Die schönsten Tiergeschichten

Brehms Tierleben

David Attenborough, Bernhard Grzimek oder hier zu Lande Helmut Pechlaner, sie alle haben ein leuchtendes Vorbild: Alfred Edmund Brehm. In diesem fast 1.000-seitigen Prachtband kann man nun den Schriftsteller Brehm und sein "Tierleben" wieder entdecken.

Der abenteuerlustige Thüringer Tierforscher Alfred Edmund Brehm unternahm im 19. Jahrhundert zahlreiche Expeditionen in exotische Länder wie Abessinien, Lappland, Sibirien oder den Sudan und beobachtete dort die seltsamsten Geschöpfe. Was seine Beschreibungen so einzigartig machte, war seine farbenfrohe und lebendige Anteilnahme. Er verlieh Löwe, Lamm und Laubfrosch Charakter und schilderte sie mit Sympathie oder Abneigung, niemals jedoch nur kalt wissenschaftlich.

Im fast 1.000-seitigen Prachtband "Die schönsten Tiergeschichten aus Brehms Tierleben", ausgesucht von Autor und TV-Moderator Roger Willemsen, kann man nun vor allem den Schriftsteller Brehm wieder entdecken.

Enthusiastische Beschreibungen

Brehms Blick auf die Tierwelt ist die eines Enthusiasten. Auf seinen ausgedehnten Expeditionsreisen hat er fast alle beschriebenen Wesen in ihrem natürlichen Lebensraum beobachtet. Viele davon zum ersten Mal nicht eingesperrt oder ausgestopft. Wenn sein Wissen nicht ausreicht oder er sich zugegebenermaßen zu wenig mit dem Tier beschäftigt hat, zitiert er aus verlässlichen Quellen. Diese berichten dann ähnlich fabulierfreudig und von geradezu kindlicher Neugierde getrieben etwa darüber, dass die Stacheln des Stachelschweins weder bei der Begattung noch für das "Sauggeschäft" der Jungen ein Hindernis darstellen. Da kann es auch durchaus passieren, dass Brehm die antike Darstellung einer äußerst trickreichen, aber frei erfundenen Selbstverteidigung, völlig kommentarlos gelten lässt.

Die Stachelschweine sehen erschrecklich aus und sind die allergefährlichsten Thiere.
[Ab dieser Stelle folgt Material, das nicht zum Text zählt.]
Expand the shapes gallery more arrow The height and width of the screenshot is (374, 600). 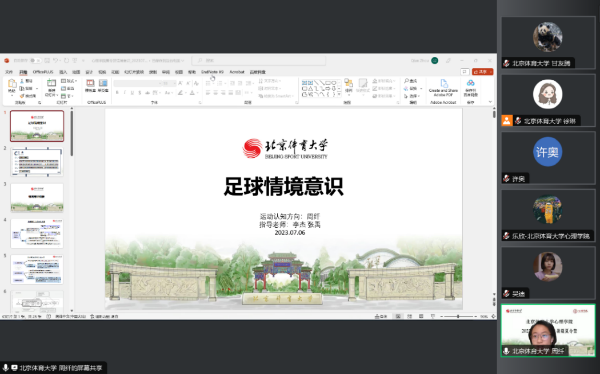coord(339,95)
Werden sie verfolgt, so fliehen sie mit Windesschnelle, nicht aber, ohne zu kämpfen; denn sie schießen ihre todbringenden Stacheln gerade hinter sich gegen den Feind. Der Jäger darf daher keinen Hund gegen sie loslassen, sondern muß sie mit List fangen.

Revolutionär der Naturwissenschaft

Das dumpfe Treiben des Maulwurfs im finsteren Erdreich, das melancholische Brüten des Menschenaffen im Baumwipfel oder das zärtliche Liebesspiel der Tauben am Fensterbrett - Alfred Brehms Trumpf-Ass im Kampf um die Herzen seiner Leser war stets die bedingungslose Vermenschlichung seiner Betrachtungsobjekte.

Er revolutionierte den Blick der Naturwissenschaft, weil er stets mehr wollte als gefühlloses Erkennen und Sezieren. Er trachtete danach, lieben und mitempfinden zu dürfen und schlug so die Brücke zu den Laien, die keineswegs nur an Zahlen, Daten und Fakten interessiert waren, sondern vor allem an spannenden Geschichten. So sieht es auch Roger Willemsen in seinem Vorwort:

Das ist es, was an Brehms Werk nicht altern konnte, mag es auch in einzelnen Resultaten überholt scheinen. Wie er die Natur erfahrbar macht, das hat hohen literarischen Eigenwert, und der poetische Reiz, den diese Natur im Text besitzt, hat große Autoren und ein großes Publikum gleichermaßen fasziniert.

Hugo von Hoffmannsthal zählte "Brehms Tierleben" zu den Meisterwerken deutscher Wissenschaftsliteratur. Willemsens Auswahl beruht auf Originaltexten der legendären zweiten Auflage von 1882 bis 1889. Mittlerweile gibt es "Brehms Tierleben" in über 200 Auflagen, übersetzt in alle Weltsprachen. Seit 1949 wird sein Werk unter dem Titel "Die Neue Brehmbücherei" mit aktualisierten Monografien als naturwissenschaftliches Nachschlagewerk fortgeführt.

Affe vs. Mensch

Als 1859 Charles Darwins Hauptwerk "Ursprung der Arten" erscheint, ist Brehm gerade 30 Jahre alt. Er wird schnell ein glühender Verehrer der Evolutionstheorie und dafür von der katholischen Kirche und der Presse heftigst kritisiert. Doch er wehrt sich gegen das "Pfaffenthum" und schreibt an gegen "Schreibstubengelehrte in ihrer hohen und hohlen Weisheit".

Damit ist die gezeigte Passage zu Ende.